Entries provided =

--*--

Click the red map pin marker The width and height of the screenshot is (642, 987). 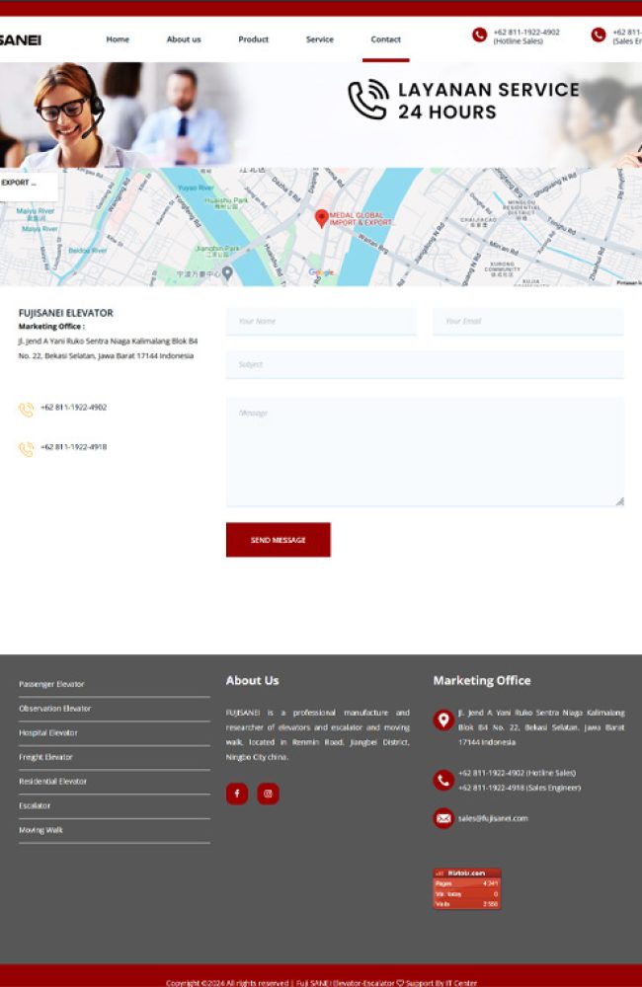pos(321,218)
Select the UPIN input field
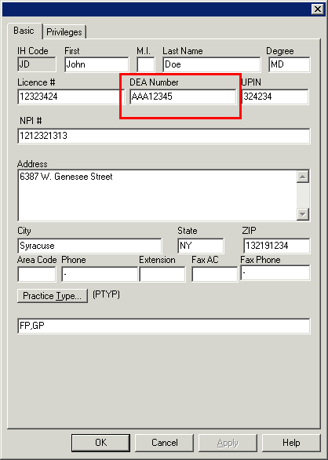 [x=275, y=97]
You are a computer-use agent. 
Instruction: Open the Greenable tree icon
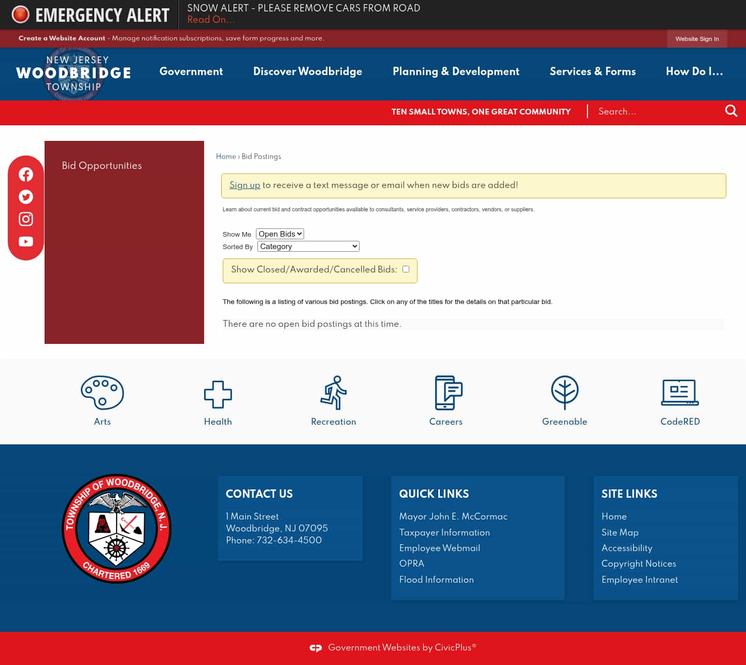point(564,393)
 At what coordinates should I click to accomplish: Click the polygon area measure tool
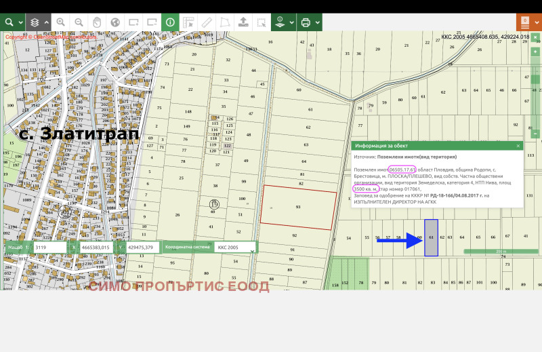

--*--

Work required =
Output verbatim the lines beginning at the line with "Instruction: Open the Greenable tree icon" and ending at the last line of the material above, inclusive. Do not carry over any pictures.

Solution below =
Instruction: Open the Greenable tree icon
point(564,393)
 At what coordinates should I click to accomplish: Click the polygon area measure tool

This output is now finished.